=== WRITTEN EXERCISE ===
Count the lines in the data below that contain the string "toolbar", treating uppercase and lowercase as different, and give only the number.

=== EXTRACTED INFORMATION ===

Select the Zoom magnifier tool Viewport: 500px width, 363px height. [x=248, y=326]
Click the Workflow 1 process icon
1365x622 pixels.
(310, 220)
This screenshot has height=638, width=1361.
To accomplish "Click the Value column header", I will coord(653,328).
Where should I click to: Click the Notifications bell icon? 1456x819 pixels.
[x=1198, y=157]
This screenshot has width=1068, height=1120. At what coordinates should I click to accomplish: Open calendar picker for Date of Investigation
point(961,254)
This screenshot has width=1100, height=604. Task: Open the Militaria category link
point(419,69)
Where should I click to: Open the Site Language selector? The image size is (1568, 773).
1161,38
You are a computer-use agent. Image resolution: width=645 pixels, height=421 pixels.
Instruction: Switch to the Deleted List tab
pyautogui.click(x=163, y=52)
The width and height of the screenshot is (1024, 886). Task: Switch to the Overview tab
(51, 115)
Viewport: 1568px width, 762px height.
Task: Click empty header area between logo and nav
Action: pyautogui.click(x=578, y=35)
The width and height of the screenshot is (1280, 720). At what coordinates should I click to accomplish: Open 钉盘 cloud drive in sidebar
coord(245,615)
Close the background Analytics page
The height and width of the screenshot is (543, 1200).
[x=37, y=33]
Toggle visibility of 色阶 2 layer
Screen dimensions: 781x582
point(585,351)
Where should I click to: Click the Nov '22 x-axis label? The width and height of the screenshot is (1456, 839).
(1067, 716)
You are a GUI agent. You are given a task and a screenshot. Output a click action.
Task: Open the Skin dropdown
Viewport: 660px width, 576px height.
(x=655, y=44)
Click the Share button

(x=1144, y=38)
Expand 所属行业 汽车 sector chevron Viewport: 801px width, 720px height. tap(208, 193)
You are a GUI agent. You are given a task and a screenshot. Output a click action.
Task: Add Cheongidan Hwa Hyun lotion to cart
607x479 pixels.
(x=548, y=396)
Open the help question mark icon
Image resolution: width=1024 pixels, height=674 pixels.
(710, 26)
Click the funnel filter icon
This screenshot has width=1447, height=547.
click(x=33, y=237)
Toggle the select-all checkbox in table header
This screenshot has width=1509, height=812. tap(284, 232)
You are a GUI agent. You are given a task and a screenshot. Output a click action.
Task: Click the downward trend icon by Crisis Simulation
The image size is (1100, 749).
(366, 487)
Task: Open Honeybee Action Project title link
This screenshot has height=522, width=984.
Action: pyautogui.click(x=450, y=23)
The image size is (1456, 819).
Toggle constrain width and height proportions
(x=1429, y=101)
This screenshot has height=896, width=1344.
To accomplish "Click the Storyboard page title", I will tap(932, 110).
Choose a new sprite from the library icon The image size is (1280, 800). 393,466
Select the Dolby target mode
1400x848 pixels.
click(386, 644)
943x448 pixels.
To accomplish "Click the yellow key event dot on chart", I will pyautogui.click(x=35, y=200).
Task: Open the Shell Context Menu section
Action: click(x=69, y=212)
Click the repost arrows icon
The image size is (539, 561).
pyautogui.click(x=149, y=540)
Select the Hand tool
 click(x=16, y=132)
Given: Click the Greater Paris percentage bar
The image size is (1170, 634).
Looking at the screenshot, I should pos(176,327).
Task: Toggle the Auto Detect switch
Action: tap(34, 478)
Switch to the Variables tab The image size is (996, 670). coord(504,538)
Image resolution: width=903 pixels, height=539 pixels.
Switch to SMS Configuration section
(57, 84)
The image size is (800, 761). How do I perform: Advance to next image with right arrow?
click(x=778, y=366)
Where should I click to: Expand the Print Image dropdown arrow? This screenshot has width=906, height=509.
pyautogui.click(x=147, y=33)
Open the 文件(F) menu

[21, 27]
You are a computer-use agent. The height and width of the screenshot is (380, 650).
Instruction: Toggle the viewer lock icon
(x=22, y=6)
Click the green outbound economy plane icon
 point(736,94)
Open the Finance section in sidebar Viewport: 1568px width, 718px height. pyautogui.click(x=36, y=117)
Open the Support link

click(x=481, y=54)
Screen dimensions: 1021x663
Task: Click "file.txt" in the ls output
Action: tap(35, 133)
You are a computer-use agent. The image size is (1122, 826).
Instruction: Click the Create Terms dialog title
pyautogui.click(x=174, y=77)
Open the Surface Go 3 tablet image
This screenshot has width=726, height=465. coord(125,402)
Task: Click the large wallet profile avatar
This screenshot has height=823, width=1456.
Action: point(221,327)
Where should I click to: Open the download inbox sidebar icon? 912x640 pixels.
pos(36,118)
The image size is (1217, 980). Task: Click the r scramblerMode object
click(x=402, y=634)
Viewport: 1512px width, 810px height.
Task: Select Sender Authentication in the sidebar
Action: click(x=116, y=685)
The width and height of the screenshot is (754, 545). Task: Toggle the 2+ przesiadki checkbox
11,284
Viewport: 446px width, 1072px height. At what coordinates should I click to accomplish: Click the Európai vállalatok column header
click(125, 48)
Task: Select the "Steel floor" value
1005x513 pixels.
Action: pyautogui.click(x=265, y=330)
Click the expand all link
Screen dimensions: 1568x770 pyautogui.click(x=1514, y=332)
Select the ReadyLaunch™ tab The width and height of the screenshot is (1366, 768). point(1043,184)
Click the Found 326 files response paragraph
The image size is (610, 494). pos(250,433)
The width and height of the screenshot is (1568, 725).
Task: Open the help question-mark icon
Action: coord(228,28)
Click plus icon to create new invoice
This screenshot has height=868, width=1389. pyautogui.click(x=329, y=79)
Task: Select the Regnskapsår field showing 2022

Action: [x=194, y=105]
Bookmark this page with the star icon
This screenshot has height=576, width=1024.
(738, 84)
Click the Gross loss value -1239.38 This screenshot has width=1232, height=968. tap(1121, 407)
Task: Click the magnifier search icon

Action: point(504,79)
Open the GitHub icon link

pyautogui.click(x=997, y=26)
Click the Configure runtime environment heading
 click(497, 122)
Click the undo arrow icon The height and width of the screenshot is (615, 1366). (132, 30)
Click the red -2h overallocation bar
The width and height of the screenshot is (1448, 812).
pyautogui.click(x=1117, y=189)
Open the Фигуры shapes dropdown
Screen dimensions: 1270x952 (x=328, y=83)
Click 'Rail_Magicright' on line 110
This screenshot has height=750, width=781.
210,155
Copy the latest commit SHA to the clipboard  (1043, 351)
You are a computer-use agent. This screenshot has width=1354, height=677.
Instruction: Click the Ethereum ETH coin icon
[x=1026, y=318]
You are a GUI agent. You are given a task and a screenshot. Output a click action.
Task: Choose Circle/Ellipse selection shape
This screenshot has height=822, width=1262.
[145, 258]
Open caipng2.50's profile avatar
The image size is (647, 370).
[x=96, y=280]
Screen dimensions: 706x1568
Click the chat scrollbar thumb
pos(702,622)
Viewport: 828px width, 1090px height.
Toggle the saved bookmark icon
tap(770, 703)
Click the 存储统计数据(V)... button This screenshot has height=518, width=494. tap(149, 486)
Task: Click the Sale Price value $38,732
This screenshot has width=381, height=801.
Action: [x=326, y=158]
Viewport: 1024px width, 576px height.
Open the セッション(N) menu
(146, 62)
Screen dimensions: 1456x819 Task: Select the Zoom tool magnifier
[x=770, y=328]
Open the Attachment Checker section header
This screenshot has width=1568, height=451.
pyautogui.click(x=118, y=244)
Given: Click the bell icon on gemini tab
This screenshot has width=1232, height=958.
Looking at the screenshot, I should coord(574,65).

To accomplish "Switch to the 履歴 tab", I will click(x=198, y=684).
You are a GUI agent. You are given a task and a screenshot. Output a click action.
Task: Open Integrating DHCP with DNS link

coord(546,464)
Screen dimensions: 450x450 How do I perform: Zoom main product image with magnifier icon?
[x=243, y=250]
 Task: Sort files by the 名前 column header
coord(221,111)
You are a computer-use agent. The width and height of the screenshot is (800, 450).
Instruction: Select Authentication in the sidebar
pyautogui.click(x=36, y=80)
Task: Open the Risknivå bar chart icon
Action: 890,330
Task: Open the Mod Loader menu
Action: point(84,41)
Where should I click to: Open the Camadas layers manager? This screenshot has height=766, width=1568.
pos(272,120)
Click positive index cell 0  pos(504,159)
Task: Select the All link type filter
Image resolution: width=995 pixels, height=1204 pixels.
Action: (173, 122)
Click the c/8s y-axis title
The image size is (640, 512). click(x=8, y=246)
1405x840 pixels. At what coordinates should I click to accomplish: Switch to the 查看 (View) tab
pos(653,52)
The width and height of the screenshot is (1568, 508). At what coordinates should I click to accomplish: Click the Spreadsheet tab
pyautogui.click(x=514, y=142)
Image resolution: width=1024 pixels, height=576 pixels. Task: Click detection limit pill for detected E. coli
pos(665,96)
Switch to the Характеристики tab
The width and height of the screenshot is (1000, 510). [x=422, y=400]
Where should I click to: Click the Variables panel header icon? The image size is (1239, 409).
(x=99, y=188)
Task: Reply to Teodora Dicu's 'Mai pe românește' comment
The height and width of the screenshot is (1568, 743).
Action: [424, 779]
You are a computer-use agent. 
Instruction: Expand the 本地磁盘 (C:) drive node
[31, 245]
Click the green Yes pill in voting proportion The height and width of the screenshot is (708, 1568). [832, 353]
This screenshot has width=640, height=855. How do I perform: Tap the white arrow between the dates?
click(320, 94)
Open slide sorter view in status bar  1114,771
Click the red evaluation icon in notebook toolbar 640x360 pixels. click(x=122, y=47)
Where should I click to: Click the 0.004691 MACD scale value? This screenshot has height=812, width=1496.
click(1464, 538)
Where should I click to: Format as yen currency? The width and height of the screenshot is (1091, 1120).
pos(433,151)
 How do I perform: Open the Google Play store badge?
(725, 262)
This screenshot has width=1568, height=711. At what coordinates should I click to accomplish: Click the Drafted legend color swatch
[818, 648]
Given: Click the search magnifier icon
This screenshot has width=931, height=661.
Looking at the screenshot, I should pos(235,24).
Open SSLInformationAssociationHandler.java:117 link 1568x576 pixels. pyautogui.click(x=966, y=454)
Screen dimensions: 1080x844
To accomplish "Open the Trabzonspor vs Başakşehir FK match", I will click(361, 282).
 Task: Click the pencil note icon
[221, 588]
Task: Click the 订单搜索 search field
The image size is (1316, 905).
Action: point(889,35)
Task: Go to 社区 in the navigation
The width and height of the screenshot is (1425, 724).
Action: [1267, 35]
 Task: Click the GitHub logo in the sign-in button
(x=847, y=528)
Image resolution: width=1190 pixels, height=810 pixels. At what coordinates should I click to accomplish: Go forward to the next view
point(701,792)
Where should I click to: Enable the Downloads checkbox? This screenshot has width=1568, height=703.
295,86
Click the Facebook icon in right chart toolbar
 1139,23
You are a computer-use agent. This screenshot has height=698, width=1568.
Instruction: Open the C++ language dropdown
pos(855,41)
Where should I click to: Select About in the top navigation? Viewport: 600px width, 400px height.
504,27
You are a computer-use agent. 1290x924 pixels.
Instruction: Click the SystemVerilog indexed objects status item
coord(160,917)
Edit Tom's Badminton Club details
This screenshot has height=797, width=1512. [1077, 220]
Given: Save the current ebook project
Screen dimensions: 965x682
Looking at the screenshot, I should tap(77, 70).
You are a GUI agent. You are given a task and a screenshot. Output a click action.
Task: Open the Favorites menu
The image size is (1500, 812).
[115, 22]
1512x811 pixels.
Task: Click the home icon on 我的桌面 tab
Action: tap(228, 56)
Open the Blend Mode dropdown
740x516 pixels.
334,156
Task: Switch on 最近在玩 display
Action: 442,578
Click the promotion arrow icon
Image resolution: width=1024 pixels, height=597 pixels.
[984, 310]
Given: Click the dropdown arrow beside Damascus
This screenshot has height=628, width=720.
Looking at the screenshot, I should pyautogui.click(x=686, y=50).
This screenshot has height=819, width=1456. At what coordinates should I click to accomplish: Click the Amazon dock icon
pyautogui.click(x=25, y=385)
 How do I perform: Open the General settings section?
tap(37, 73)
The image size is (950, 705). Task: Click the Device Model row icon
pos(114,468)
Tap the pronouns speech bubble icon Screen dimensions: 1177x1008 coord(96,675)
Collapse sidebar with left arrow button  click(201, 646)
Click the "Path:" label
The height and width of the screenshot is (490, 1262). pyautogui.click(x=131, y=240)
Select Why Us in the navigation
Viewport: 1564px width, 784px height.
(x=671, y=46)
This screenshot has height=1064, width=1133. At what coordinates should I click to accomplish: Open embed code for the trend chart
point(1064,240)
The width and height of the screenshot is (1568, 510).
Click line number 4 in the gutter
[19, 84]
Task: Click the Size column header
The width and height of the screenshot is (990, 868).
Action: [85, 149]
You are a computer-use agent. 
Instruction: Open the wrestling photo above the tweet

=== THE COMPLETED TASK ===
2